Stored dataset listing
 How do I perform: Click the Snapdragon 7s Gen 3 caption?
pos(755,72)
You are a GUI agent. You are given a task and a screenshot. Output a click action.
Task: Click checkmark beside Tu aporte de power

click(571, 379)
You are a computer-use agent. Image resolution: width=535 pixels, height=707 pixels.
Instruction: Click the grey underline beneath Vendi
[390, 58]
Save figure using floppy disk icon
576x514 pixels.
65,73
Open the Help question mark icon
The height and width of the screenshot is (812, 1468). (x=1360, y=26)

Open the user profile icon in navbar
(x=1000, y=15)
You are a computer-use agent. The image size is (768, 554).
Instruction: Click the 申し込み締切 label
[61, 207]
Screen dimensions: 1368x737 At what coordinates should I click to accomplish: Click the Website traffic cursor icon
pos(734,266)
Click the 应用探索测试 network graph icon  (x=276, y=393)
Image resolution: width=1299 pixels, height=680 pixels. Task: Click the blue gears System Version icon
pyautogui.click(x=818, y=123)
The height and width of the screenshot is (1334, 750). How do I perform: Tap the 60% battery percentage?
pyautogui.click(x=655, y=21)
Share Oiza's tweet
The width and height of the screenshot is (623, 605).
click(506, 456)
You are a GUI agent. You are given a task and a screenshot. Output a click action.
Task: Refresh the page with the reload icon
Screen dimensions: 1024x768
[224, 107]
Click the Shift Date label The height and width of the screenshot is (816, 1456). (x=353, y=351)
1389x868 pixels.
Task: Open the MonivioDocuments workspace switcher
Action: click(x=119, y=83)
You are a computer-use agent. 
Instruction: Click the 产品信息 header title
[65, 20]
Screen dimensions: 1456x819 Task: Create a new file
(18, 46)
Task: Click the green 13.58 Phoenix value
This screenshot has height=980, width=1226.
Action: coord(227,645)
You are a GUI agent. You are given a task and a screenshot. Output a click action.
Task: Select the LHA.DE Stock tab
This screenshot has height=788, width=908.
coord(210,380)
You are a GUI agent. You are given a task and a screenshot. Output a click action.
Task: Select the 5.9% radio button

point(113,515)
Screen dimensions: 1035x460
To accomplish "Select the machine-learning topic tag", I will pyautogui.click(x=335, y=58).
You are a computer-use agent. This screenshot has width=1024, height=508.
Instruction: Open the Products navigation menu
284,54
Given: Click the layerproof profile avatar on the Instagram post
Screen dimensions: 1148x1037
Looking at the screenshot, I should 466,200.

Stated problem: Please copy every line of the listing above word for word, leaving nothing out.

Problem solution:
 How do I perform: Click the Snapdragon 7s Gen 3 caption?
pos(755,72)
You are a GUI agent. You are given a task and a screenshot. Output a click action.
Task: Click checkmark beside Tu aporte de power

click(571, 379)
You are a computer-use agent. Image resolution: width=535 pixels, height=707 pixels.
Instruction: Click the grey underline beneath Vendi
[390, 58]
Save figure using floppy disk icon
576x514 pixels.
65,73
Open the Help question mark icon
The height and width of the screenshot is (812, 1468). (x=1360, y=26)

Open the user profile icon in navbar
(x=1000, y=15)
You are a computer-use agent. The image size is (768, 554).
Instruction: Click the 申し込み締切 label
[61, 207]
Screen dimensions: 1368x737 At what coordinates should I click to accomplish: Click the Website traffic cursor icon
pos(734,266)
Click the 应用探索测试 network graph icon  (x=276, y=393)
Image resolution: width=1299 pixels, height=680 pixels. Task: Click the blue gears System Version icon
pyautogui.click(x=818, y=123)
The height and width of the screenshot is (1334, 750). How do I perform: Tap the 60% battery percentage?
pyautogui.click(x=655, y=21)
Share Oiza's tweet
The width and height of the screenshot is (623, 605).
click(506, 456)
You are a GUI agent. You are given a task and a screenshot. Output a click action.
Task: Refresh the page with the reload icon
Screen dimensions: 1024x768
[224, 107]
Click the Shift Date label The height and width of the screenshot is (816, 1456). (x=353, y=351)
1389x868 pixels.
Task: Open the MonivioDocuments workspace switcher
Action: click(x=119, y=83)
You are a computer-use agent. 
Instruction: Click the 产品信息 header title
[65, 20]
Screen dimensions: 1456x819 Task: Create a new file
(18, 46)
Task: Click the green 13.58 Phoenix value
This screenshot has height=980, width=1226.
Action: coord(227,645)
You are a GUI agent. You are given a task and a screenshot. Output a click action.
Task: Select the LHA.DE Stock tab
This screenshot has height=788, width=908.
coord(210,380)
You are a GUI agent. You are given a task and a screenshot. Output a click action.
Task: Select the 5.9% radio button

point(113,515)
Screen dimensions: 1035x460
To accomplish "Select the machine-learning topic tag", I will pyautogui.click(x=335, y=58).
You are a computer-use agent. This screenshot has width=1024, height=508.
Instruction: Open the Products navigation menu
284,54
Given: Click the layerproof profile avatar on the Instagram post
Screen dimensions: 1148x1037
Looking at the screenshot, I should 466,200.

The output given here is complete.